Extrahierter Text
Ein eigentlich zur Ausmusterung vorgesehenes Kampfflugzeug spielt eine zentrale Rolle im aktuellen Konflikt mit dem Iran: Die A-10 Warthog ist laut dem US-Militär derzeit in der Straße von Hormus im Kampfeinsatz.
"Die A-10 Warthog ist derzeit an der Südflanke im Einsatz und jagt und vernichtet schnelle Angriffsboote in der Straße von Hormus", erklärte Dan Caine, Vorsitzender des Vereinten Generalstabs der USA, auf einer Pressekonferenz im Pentagon.
Wie Focus.de berichtet, bekommt das Flugzeug, das ursprünglich noch in diesem Jahr außer Dienst gestellt werden sollte, damit eine neue strategische Bedeutung.
Die zweimotorige A-10 mit dem offiziellen Spitznamen Thunderbolt wurde bereits 1976 in Dienst gestellt. Die Piloten nennen sie liebevoll Warthog - zu Deutsch Warzenschwein. Einen Namen machte sich das Waffensystem vor allem durch die Einsätze im Golfkrieg 1991 sowie später in Afghanistan.
Besonders markant ist das aus Filmen bekannte Geräusch der siebenläufigen 30-Millimeter-Gatling-Kanone. Daneben kann das Kampfflugzeug Raketen, gelenkte und ungelenkte Bomben sowie lasergesteuerte Munition tragen.
Die Konstruktion der A-10 gilt als besonders robust: Während des Golfkriegs lag die Einsatzbereitschaft bei über 95 Prozent. Die Maschinen sind stark gepanzert, der Pilot ist durch Titan geschützt, und selbst bei Ausfall eines Triebwerks oder Teilen der Tragflächen bleibt die A-10 flugfähig.
Trotz dieser Fähigkeiten plante die US-Luftwaffe, das Modell aus Kostengründen auszumustern. Langfristig soll die F-35 die Aufgaben übernehmen. Widerstand gegen diese Planung regt sich seit geraumer Zeit im US-Kongress. Dan Caine kündigte unterdessen weitere Einsätze an.

Lernmaterial
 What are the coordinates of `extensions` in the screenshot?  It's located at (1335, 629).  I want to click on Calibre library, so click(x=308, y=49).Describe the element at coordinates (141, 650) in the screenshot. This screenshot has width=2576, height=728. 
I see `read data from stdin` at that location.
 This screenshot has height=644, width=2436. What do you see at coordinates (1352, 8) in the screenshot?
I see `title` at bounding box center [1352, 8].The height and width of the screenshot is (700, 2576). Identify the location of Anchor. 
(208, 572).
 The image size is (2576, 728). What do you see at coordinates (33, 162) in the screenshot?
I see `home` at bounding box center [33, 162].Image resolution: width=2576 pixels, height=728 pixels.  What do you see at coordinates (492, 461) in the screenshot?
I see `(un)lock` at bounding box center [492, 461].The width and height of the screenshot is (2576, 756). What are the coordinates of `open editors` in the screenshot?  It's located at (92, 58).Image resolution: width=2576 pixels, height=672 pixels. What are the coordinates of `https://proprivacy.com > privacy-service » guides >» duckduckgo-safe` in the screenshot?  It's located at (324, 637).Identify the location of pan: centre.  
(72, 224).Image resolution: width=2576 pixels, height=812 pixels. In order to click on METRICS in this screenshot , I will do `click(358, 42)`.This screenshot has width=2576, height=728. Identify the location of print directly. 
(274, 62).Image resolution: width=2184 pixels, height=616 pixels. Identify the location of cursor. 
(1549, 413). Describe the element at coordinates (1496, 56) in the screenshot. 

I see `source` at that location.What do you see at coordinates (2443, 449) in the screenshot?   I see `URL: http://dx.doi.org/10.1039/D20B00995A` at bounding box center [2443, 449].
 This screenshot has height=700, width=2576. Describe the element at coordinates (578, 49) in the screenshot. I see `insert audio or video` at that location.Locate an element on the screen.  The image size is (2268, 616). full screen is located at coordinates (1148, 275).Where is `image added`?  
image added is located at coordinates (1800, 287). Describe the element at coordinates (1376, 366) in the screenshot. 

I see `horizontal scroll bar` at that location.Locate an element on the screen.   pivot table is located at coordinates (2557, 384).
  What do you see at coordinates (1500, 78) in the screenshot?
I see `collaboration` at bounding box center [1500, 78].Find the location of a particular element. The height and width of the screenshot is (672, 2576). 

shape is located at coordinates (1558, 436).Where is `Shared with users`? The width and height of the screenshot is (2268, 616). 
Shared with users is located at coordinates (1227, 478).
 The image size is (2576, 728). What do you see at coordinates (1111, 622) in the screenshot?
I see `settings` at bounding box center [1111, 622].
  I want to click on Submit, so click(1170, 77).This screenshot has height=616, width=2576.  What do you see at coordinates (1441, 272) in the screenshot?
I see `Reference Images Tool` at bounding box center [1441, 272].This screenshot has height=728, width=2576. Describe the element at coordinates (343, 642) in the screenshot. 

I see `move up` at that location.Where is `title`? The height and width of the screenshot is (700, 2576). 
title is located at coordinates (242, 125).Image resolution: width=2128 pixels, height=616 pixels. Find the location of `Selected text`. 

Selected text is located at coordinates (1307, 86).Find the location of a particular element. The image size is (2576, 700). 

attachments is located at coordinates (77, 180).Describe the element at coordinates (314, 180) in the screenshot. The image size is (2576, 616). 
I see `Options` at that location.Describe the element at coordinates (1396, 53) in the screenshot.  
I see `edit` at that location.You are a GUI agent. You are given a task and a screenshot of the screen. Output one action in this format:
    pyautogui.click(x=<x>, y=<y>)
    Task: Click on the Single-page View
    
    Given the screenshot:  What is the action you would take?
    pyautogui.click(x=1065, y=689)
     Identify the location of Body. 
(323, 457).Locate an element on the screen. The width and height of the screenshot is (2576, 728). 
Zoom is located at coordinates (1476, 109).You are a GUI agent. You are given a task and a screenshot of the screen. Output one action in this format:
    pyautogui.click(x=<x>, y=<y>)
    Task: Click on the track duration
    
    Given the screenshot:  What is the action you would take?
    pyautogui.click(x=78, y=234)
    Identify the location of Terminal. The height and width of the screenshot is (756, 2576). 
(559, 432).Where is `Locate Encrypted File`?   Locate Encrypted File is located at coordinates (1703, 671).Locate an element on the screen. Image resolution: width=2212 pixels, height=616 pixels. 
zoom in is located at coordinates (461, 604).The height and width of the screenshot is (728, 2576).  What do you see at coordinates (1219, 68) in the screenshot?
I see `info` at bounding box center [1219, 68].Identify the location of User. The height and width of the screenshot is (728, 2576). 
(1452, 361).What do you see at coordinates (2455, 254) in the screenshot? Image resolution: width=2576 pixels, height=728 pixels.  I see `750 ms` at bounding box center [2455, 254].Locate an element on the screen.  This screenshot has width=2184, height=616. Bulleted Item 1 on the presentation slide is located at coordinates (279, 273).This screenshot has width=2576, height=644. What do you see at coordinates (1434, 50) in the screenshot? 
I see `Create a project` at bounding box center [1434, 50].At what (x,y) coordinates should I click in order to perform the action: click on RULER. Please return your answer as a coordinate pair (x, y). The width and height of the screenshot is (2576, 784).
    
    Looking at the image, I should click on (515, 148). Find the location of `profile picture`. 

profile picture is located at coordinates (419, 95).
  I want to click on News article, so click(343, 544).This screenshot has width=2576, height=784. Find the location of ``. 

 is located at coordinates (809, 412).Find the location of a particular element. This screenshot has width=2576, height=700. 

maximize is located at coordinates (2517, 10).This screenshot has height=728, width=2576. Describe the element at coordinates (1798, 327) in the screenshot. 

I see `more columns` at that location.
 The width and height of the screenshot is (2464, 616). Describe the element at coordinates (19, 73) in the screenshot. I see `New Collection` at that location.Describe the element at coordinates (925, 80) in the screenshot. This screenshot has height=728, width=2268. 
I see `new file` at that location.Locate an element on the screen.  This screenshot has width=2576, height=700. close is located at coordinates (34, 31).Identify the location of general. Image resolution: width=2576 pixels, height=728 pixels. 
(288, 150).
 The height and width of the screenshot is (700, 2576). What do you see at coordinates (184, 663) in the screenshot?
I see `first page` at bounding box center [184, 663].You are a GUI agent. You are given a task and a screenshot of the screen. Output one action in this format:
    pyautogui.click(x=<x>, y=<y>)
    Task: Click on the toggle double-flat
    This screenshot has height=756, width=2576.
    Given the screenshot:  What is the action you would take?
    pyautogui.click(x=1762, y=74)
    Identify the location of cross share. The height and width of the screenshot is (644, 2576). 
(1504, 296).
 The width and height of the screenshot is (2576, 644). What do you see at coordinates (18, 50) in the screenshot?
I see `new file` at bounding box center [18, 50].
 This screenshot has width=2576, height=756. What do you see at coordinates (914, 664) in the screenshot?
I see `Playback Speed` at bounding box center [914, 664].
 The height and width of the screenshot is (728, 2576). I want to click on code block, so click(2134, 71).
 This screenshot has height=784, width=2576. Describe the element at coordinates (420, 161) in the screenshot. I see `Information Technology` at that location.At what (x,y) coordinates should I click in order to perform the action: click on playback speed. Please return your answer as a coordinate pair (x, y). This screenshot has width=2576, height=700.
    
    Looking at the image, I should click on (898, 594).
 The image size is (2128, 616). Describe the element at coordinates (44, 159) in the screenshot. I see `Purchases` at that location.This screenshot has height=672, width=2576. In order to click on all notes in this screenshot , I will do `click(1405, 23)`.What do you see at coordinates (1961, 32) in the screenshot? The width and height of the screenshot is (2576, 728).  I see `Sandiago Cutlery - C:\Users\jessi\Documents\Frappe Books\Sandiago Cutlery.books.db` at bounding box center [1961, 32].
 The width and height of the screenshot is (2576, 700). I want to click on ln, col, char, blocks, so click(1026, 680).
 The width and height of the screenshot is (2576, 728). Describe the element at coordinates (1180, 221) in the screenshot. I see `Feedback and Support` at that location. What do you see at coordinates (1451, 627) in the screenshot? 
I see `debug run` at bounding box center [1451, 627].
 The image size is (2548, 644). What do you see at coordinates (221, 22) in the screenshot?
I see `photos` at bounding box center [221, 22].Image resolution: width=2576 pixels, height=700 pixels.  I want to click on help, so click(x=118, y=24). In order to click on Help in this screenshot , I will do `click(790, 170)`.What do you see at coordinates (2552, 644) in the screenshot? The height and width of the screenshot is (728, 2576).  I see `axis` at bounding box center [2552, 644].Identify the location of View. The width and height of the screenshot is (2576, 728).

Arbeitsauftrag A
Gib aus dem Text zur A-10 die Passage wieder, die mit „Die zweimotorige A-10“ beginnt und bis einschließlich „später in Afghanistan.“ reicht.
Arbeitsauftrag B
Welche Bewaffnung der A-10 zählt der Text zur A-10 auf?

Ergebnis A
Die zweimotorige A-10 mit dem offiziellen Spitznamen Thunderbolt wurde bereits 1976 in Dienst gestellt. Die Piloten nennen sie liebevoll Warthog - zu Deutsch Warzenschwein. Einen Namen machte sich das Waffensystem vor allem durch die Einsätze im Golfkrieg 1991 sowie später in Afghanistan.

Ergebnis B
- siebenläufige 30-Millimeter-Gatling-Kanone
- Raketen
- gelenkte Bomben
- ungelenkte Bomben
- lasergesteuerte Munition